Erstmals formt sich in Luxemburg nun so etwas wie eine Gegen-Dreierkoalition. Der Wechsel könnte klappen, wenn die Sozialdemokraten mit den Grünen und den Liberalen zusammengehen. Insgesamt hat das luxemburgische Parlament 60 Sitze, bei der letzten Wahl 2009 kamen die drei Parteien zusammen auf 29. Nur zwei Sitze mehr, darauf hoffen sie.

„Juncker on Tour“, die Wahlkampagne des Premiers, hält mit aller Macht gegen die Wechselstimmung. Überdimensional ist Juncker überall im Land plakatiert: Zesummen fir Letzebuerg. Zusammen für Luxemburg. Juncker ist immer noch das strahlende und das einzige Gesicht seiner Partei. Bei der letzten Wahl holte seine CSV grandiose 26 Sitze. Ihre Schlagworte heißen Sicherheit und Vertrauen.

Die Juncker-Anhänger finden die Auftritte Etienne Schneiders anmaßend. Vor zwei Jahren erst in die Regierung nachgerückt, noch nie eine Wahl gewonnen. Wer kennt den schon in Europa? Wie welche Partei momentan in der Wählergunst steht, weiß aber niemand, weil es einen Monat vor der Wahl in Luxemburg keine Umfragen mehr geben darf.

Wolfgang Schäuble lobt Juncker: "Er ist einer, der sich kümmert."

Als Juncker am Wahlkampfabend im Süden redet, beschwört er seine Anhänger mit leiser Stimme. Die Euro-Krise sei noch nicht vorbei, Luxemburg brauche ein großes Gewicht im Ausland. Juncker erzählt, wie er mal mit dem chinesischen Staatschef zusammensaß und gewitzelt hat: „Du und ich, wir vertreten zusammen zwei Drittel der Menschheit.“ Der Saal lacht, die Botschaft kommt an. Nur mit Juncker, der locker mit den Größten scherzt, bleibt das kleine Luxemburg international auf Augenhöhe. Er, der sich in einer Rede mal selbst einen „Dinosaurier und alten Tanker“ genannt hat, warnt heute vor den „politischen Verrücktheiten“ der Gegenseite.

Nach seiner Ansprache bekommt Juncker minutenlang stehende Ovationen.

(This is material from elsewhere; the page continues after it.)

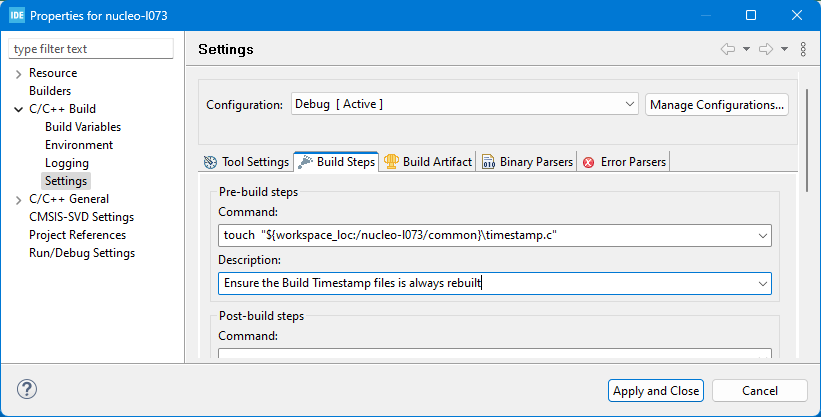
Task: Collapse the C/C++ Build tree node
Action: point(18,109)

Er steigt von der Bühne. Sein Vater, der früher in der Region im Stahlwerk arbeitete, strahlt. Seine einfache Herkunft betont Juncker gern, er gibt sich für einen Konservativen so sozial, dass die Sozialdemokraten immer Probleme hatten anzugreifen. Viele Menschen im Süden Luxemburgs lieben ihn. Den Glanz, den sein Ruhm auch für die Region bringt, gerade bei den Nachbarn Frankreich und Deutschland. Anfang November wird Juncker von den Deutschen wieder für sein Europa-Engagement geehrt werden, über hundert dieser Ehrungen sind es schon. Sein politischer Freund Wolfgang Schäuble sagt: „Er ist einer, der sich kümmert. Der nicht abgehoben ist, das merken die Menschen.“ Und: Es wäre schade, wenn ein Mann von seinem Potenzial keine internationalen Aufgaben mehr übernehme.

Wenn man Juncker von Schäubles Lob erzählt, lächelt der ein wenig müde und sagt: „Wenn ich Premier bleibe, dann bin ich ja nicht weg aus Europa.“

Anfang dieses Jahres trat er nach acht Jahren vom Posten des Euro-Gruppenchefs zurück. Mit nur 58 Jahren, in einem Alter, in dem andere Politiker ihre ersten Wahlen gewinnen, ist er seit 32 Jahren in der Politik. Außer der, heißt es, habe Jean-Claude Juncker keine Hobbys.